Saved entries
▼
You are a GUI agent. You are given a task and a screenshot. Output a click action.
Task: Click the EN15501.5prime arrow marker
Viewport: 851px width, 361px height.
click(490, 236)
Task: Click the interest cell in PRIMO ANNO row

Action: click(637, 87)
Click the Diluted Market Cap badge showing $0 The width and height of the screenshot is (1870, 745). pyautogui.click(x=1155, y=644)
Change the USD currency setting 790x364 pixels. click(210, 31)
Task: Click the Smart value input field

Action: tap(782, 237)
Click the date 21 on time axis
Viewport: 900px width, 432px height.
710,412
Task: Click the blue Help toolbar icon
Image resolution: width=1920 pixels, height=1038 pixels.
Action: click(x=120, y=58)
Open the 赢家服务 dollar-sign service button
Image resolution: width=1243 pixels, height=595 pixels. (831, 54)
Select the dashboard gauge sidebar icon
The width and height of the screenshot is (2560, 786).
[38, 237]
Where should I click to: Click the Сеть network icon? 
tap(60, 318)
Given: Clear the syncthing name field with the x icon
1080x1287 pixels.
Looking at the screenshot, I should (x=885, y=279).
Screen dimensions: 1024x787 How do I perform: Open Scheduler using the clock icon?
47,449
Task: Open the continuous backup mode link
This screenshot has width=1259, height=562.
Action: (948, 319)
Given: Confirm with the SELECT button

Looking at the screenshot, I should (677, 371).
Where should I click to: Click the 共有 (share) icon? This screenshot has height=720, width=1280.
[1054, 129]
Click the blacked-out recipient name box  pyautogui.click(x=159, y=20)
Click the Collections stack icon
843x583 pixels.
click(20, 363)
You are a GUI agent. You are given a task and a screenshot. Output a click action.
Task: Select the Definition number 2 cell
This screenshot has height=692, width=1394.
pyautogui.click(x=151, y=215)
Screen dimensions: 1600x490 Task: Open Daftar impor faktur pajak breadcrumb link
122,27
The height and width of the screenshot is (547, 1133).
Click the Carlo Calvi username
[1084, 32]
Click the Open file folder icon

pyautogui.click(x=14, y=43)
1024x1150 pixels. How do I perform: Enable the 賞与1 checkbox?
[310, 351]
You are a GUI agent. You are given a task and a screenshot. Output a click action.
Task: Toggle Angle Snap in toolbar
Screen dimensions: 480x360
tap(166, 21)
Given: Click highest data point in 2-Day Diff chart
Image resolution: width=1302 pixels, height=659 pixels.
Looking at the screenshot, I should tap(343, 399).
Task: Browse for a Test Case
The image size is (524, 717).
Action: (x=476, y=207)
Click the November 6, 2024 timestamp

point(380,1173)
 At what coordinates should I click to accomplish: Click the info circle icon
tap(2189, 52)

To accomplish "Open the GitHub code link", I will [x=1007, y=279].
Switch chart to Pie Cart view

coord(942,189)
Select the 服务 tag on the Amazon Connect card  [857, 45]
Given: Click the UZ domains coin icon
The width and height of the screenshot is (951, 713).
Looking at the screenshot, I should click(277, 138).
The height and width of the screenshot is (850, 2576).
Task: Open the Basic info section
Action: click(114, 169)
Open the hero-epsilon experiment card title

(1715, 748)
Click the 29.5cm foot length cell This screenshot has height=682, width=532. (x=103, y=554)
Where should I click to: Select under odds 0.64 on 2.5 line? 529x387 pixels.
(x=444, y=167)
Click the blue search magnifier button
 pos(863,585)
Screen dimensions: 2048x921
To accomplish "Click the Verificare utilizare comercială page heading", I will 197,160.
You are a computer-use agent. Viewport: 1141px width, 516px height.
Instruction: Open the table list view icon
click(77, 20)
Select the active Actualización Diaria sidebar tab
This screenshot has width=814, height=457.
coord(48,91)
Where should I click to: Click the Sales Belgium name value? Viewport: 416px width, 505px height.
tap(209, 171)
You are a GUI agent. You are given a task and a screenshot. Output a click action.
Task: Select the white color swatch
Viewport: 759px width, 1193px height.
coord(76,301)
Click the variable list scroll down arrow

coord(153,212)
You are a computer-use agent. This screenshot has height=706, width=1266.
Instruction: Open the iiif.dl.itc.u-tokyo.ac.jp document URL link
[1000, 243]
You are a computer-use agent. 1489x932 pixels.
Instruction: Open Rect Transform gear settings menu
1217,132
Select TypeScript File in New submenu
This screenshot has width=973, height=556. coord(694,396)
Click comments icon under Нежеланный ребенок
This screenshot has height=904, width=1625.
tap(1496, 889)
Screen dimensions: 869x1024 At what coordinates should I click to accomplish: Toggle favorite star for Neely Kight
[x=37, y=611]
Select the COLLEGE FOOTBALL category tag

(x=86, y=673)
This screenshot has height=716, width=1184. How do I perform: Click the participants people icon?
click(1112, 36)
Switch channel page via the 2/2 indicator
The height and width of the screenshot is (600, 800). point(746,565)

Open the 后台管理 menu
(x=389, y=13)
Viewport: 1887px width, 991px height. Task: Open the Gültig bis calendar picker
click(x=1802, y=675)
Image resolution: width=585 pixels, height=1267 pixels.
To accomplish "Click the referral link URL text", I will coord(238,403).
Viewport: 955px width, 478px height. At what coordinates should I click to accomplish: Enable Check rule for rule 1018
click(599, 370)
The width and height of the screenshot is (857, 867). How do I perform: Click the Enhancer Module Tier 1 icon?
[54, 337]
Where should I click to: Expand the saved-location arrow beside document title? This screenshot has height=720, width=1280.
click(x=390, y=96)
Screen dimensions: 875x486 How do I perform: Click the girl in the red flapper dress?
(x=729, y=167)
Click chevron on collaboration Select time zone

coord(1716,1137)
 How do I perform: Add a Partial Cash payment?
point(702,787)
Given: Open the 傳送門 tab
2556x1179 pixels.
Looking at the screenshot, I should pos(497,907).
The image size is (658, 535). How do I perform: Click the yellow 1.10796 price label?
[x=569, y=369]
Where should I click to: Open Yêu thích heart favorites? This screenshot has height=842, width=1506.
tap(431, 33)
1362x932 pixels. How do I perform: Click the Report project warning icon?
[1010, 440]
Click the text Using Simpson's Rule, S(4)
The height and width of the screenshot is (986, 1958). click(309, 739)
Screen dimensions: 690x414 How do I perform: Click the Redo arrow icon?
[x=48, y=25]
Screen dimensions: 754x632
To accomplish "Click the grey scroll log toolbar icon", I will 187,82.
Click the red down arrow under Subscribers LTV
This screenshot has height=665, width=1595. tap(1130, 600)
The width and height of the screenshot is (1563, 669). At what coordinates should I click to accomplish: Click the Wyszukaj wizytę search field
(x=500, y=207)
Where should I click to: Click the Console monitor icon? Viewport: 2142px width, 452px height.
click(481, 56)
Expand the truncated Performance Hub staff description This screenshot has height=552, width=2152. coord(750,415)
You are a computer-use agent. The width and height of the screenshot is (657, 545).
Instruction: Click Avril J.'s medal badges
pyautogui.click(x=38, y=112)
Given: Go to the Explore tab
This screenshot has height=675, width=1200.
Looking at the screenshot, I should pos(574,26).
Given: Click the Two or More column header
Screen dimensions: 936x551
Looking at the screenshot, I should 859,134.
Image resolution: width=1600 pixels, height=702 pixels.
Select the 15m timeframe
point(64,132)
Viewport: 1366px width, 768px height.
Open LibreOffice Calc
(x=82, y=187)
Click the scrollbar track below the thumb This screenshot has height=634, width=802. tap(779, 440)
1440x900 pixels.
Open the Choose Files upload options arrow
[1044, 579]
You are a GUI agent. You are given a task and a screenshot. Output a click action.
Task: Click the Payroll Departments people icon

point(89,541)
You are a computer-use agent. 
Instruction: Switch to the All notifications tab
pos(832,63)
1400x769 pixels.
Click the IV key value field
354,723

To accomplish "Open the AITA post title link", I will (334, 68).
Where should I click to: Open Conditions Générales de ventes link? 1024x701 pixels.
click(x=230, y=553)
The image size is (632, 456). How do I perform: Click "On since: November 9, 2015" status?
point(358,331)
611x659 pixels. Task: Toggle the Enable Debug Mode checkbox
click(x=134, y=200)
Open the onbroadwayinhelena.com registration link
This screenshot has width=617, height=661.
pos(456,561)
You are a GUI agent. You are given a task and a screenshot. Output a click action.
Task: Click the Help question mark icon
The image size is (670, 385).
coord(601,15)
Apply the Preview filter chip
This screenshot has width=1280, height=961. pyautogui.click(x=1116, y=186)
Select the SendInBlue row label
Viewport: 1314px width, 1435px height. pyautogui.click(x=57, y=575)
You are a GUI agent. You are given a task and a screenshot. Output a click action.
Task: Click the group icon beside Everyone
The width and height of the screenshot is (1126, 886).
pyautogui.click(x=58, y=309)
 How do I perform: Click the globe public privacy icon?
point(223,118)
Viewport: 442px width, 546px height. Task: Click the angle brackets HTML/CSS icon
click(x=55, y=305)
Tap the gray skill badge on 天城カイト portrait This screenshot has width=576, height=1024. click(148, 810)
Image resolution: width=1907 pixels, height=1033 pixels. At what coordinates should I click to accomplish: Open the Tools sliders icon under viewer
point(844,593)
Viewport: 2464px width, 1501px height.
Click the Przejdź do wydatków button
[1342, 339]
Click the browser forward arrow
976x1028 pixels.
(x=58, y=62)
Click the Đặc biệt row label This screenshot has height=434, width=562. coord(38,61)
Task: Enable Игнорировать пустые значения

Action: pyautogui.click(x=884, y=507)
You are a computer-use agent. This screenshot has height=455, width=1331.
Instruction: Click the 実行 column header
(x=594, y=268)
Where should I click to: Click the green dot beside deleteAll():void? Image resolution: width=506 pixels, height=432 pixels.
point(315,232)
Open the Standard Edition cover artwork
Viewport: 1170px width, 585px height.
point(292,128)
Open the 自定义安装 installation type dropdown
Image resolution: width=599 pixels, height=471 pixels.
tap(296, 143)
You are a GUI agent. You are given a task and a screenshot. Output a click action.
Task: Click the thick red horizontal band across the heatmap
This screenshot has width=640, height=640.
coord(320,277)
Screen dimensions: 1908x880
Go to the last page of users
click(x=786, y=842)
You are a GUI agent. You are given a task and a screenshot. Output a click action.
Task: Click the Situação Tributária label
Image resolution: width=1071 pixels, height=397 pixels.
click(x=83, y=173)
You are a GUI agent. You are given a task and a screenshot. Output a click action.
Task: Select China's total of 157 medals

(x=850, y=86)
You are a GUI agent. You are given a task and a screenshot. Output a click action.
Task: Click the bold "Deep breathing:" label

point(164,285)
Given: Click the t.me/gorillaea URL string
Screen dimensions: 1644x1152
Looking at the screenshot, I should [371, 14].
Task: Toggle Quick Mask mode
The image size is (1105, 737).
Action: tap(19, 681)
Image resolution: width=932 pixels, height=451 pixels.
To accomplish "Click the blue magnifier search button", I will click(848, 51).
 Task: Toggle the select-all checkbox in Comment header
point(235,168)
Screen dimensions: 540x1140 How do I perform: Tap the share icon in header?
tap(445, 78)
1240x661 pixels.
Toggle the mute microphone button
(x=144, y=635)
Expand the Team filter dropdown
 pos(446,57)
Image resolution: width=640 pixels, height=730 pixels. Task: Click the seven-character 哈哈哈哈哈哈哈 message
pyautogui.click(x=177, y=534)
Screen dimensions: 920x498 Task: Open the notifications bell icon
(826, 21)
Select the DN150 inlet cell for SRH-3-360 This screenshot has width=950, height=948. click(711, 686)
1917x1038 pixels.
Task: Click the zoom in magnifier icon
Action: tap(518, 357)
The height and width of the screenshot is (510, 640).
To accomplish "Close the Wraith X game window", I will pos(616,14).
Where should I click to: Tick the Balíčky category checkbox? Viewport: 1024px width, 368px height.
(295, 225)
▲
WHAT YOU SHOULD DO: Reproduce each line of the entries in which the word "Help" is found.

REPLY TO THE TASK:
Task: Click the blue Help toolbar icon
Task: Click the Help question mark icon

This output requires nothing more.